*** EXCERPT PROVIDED Section Begins ***

Biden administration officials said they are still determining exact locations for the hubs in each region.

The Biden administration hopes these hubs will spark a new US industry that senior administration officials estimated could catalyze around $50 billion in public and private investments and create tens of thousands of jobs.

“I think of hydrogen as the ultimate energy carrier,” a senior administration official told reporters on a Thursday press call. “It’s earned the nickname as the Swiss Army knife of clean energy.”

Senior administration officials estimated that together, the seven hubs will eventually produce 3 million tons of hydrogen per year – a third of the total national goal DOE has set for 10 million tons of hydrogen produced by 2030.

In addition to economic impacts, the Biden administration is betting big on hydrogen for its climate goals. Senior administration officials said the fuel will be used to clean up sectors of the economy like heavy duty trucking and industry, both of which are hard to wean off fossil fuels.

Biden’s Environmental Protection Agency has also made hydrogen as an integral part of its proposed regulation to cut emissions from power plants – another huge fossil fuel emitter in the US economy.

A senior administration official estimated the hubs would reduce the country’s planet-warming carbon dioxide pollution by roughly 25 million metric tons per year from end use, adding that is roughly equivalent to taking 5.5 million gasoline-powered cars off the road.

The hubs that use methane gas to generate hydrogen will be outfitted with carbon capture technology to reduce their carbon dioxide pollution, a senior administration official said. The official did not provide estimates for possible emissions of methane – a more potent greenhouse gas than carbon dioxide in the first two decades it’s in the atmosphere.

*** EXCERPT PROVIDED Section Ends ***
*** DATASET ENTRIES Section Begins ***

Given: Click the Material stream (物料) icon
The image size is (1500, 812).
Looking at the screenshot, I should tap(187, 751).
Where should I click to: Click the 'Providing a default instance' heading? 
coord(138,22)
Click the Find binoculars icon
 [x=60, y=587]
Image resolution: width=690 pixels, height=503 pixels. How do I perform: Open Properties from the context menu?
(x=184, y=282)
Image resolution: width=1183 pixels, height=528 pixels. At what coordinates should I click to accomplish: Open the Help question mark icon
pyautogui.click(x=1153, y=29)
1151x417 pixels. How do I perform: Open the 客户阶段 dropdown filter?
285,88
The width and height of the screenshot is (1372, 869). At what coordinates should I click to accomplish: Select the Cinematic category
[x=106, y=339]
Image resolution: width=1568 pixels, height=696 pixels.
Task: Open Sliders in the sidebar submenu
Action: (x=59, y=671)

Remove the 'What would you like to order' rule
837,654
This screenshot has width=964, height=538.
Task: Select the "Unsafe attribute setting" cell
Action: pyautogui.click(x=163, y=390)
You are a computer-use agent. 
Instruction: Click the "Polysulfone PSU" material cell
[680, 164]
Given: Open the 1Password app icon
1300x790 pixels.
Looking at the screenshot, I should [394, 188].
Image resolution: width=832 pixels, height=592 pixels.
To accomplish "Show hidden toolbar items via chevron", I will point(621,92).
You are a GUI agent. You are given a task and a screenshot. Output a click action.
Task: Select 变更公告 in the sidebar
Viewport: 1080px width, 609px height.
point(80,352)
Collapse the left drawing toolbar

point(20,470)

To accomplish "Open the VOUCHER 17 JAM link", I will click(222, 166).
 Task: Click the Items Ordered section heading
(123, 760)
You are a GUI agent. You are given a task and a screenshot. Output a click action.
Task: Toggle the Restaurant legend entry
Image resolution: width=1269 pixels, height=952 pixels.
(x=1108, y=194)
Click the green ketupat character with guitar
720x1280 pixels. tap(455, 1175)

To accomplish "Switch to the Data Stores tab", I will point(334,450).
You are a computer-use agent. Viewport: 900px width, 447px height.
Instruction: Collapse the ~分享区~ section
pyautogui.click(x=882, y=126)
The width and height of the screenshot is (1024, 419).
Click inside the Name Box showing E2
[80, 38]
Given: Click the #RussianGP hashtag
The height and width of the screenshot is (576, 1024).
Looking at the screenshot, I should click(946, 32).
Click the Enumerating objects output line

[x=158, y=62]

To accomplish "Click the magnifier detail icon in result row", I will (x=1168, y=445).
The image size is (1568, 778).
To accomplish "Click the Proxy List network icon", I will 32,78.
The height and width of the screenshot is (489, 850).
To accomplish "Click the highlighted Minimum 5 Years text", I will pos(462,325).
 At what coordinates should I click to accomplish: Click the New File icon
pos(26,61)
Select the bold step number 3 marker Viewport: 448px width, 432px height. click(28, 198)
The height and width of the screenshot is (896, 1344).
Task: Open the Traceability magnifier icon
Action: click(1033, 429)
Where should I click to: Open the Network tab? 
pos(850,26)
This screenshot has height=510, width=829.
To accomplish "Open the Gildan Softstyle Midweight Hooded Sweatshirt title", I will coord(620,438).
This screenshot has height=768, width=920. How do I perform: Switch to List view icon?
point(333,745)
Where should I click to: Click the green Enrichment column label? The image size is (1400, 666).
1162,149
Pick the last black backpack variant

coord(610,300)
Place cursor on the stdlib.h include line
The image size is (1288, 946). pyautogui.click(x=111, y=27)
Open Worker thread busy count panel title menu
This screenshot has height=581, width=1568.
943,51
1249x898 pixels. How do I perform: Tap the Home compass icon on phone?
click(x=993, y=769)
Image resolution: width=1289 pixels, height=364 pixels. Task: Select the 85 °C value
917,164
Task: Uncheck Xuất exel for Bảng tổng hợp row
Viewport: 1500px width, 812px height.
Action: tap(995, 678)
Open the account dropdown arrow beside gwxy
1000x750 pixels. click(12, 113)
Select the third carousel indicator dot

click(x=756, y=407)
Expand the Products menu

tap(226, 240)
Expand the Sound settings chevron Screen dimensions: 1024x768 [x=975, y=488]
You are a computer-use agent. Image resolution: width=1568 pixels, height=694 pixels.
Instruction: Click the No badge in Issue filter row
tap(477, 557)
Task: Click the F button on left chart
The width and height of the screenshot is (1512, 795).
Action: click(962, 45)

*** DATASET ENTRIES Section Ends ***

* **PROBLEM SET**
A. Summarize the text about hydrogen hubs in two sentences.
B. Proceed with the text about hydrogen hubs from the point where it stops.
The rows have no connection to the text about hydrogen hubs.

* **TASK ANSWERS**
A. Biden administration officials expect seven regional hydrogen hubs, whose exact locations are still being determined, to catalyze around $50 billion in public and private investment, create tens of thousands of jobs, and eventually produce 3 million tons of hydrogen per year, a third of the DOE's 2030 goal. They also count on hydrogen to cut emissions in hard-to-decarbonize sectors such as heavy-duty trucking and industry, estimating the hubs would reduce carbon dioxide pollution by roughly 25 million metric tons a year, with carbon capture fitted to hubs that make hydrogen from methane gas.

B.
Politicians across the aisle representing the new hubs praised the announcement.

“We’re big beneficiaries of it,” California Gov. Gavin Newsom said at a press event. “Hundreds of thousands of jobs; we estimate over 200,000.”

West Virginia Sens. Joe Manchin, a Democrat, and Shelley Moore Capito, a Republican, also hailed the hubs, calling them a major economic boon for their state.

“Today is a major win for the ARCH2 team and for future economic development and energy production in West Virginia,” Capito said in a statement.

Manchin, who was a strong advocate for the hydrogen hubs in congressional negotiations, said West Virginia “will be the new epicenter of hydrogen in the United States of America.”

Still, some environmental groups criticized the announcement, saying it will lead to continued use of fossil fuels and extend the life of that industry.

So-called blue hydrogen, which is derived from methane gas, “is an invention of the oil and gas industry,” said Robert Howarth, a professor of ecology and faculty fellow at Cornell University. “It is extremely disappointing to see the Biden administration provide funds for hydrogen hubs which will be based on fossil fuels, even with the carbon capture.”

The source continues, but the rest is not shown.